We met under probably the worst International Situation since the end of the Cold War: our hotel TV screens (when we had time to look) were full of the conflicts in Ukraine, Iraq/Syria and Gaza/Israel, quite apart from Ebola and the continuing ‘smaller’ military conflicts around the globe. The Ukrainian situation was particularly poignant as several delegates from East European affiliates, including Russia, Ukraine, our host nation and Belarus, were present: we witnessed at first hand many earnest and obviously heart-searching conversations, and occasionally were able to join and give our own sympathetic support, bound as we all are by over-riding concerns for peace between their nations.

Similar feelings were expressed during the Congress about the Gaza/Israel conflict:

statements calling for urgent constructive peace talks were passed by the International Council of IPPNW and are summarised in the Astana Declaration’ (see below).  .

The three core missions of IPPNW are for the abolition of nuclear weapons, the prevention of conflicts which use ‘conventional’ weapons such as small arms (‘Aiming for Prevention’), and an educational programme for students on conflict-resolution. These were all represented well during the proceedings which included two sessions of workshops with nine alternative workshops in each session.

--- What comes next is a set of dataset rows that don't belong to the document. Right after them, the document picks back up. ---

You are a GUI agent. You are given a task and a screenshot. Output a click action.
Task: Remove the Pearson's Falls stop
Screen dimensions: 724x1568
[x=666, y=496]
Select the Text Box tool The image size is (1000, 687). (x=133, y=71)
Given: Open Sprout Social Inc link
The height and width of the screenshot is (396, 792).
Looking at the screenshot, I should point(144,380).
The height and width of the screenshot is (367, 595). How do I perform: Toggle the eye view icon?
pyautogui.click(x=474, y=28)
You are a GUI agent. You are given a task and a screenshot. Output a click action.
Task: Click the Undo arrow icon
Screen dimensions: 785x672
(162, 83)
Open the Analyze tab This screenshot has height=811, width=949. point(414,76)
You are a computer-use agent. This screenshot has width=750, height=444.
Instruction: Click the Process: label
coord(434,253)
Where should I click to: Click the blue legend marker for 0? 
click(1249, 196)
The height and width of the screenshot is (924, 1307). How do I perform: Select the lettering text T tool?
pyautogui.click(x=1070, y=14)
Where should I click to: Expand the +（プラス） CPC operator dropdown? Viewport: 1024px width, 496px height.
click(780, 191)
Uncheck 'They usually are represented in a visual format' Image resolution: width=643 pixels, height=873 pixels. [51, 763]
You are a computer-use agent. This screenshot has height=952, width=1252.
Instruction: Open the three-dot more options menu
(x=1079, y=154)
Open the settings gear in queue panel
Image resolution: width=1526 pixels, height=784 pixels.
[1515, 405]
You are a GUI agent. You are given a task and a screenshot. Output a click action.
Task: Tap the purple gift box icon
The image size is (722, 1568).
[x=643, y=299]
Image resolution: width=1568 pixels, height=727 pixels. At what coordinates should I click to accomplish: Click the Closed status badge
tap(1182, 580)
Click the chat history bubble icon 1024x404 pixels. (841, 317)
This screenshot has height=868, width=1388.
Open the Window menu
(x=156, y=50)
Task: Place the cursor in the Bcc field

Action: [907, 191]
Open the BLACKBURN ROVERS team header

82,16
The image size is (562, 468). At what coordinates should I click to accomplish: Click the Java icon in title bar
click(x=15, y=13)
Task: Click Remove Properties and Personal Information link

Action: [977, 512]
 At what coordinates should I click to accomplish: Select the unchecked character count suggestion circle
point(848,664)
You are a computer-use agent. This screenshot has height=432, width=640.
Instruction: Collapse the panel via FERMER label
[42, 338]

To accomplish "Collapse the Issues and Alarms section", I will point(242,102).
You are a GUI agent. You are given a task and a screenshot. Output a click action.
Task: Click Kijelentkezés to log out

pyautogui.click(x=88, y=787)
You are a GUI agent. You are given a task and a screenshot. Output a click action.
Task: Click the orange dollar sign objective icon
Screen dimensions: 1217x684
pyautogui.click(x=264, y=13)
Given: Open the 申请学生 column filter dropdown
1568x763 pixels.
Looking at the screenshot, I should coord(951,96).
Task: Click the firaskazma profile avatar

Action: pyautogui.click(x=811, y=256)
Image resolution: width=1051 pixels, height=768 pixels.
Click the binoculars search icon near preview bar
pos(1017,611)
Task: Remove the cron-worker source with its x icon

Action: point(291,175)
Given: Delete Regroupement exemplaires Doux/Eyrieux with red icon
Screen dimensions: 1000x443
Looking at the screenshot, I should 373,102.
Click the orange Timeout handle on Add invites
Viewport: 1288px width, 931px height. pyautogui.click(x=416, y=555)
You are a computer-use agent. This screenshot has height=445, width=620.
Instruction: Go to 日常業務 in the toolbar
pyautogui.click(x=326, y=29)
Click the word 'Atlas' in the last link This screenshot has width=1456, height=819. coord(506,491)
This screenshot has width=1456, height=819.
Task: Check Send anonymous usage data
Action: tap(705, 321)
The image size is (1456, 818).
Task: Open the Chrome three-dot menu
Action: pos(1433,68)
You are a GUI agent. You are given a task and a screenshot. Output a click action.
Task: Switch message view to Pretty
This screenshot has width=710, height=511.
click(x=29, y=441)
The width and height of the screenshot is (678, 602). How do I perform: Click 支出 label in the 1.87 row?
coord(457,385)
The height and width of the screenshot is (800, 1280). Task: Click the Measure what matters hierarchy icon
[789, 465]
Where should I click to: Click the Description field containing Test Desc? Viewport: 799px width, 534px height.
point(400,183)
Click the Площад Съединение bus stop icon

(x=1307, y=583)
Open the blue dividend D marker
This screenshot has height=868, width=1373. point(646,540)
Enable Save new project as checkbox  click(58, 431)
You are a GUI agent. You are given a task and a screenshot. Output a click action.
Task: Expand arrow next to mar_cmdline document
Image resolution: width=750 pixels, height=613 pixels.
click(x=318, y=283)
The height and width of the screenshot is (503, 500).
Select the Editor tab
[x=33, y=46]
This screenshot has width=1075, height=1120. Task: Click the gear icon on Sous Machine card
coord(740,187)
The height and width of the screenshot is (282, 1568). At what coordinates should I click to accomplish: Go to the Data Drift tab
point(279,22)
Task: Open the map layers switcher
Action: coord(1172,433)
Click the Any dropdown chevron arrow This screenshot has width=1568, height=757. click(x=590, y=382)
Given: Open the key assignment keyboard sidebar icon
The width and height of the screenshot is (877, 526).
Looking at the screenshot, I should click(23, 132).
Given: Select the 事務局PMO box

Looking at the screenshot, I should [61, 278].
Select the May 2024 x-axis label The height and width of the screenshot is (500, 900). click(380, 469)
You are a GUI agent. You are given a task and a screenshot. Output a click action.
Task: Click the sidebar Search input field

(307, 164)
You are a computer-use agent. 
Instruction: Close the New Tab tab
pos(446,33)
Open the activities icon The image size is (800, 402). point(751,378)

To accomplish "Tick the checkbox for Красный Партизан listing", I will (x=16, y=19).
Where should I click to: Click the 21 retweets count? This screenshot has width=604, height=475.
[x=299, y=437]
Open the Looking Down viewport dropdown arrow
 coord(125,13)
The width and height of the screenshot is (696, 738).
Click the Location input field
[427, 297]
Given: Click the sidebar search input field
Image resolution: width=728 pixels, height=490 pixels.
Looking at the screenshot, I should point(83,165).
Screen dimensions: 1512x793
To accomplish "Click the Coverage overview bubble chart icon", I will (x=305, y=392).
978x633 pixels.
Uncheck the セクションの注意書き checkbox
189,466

In spite of being able to attend only a few, we participated where we could. Topics of particular interest are described briefly below

Middle-East WMD Free Zone Workshop

This issue has been a long-standing item on the International Agenda; the Review Conference of the Non-Proliferation Treaty in 2010 specifically charged participating nations to make significant progress on developing a “WMDFZ – ME” by the next Review in 2015. Sadly no progress has been made.  Ahmed Saada (Egypt) opened the workshop by stressing the importance of linking work on the nuclear weapons ban with the WMDFZ – ME. Abraham Behar (France) then spoke on the importance of chemical weapons which have been used several times in the ME region recently; Derman Boztok (Turkey) gave a Turkish perspective; and Liz Waterston (UK) gave a powerpoint presentation of steps towards a WMDFZ – ME, covering fissile materials and national enrichment plans – from a report presented in Jerusalem in November 2013, by von Hippel et al [link].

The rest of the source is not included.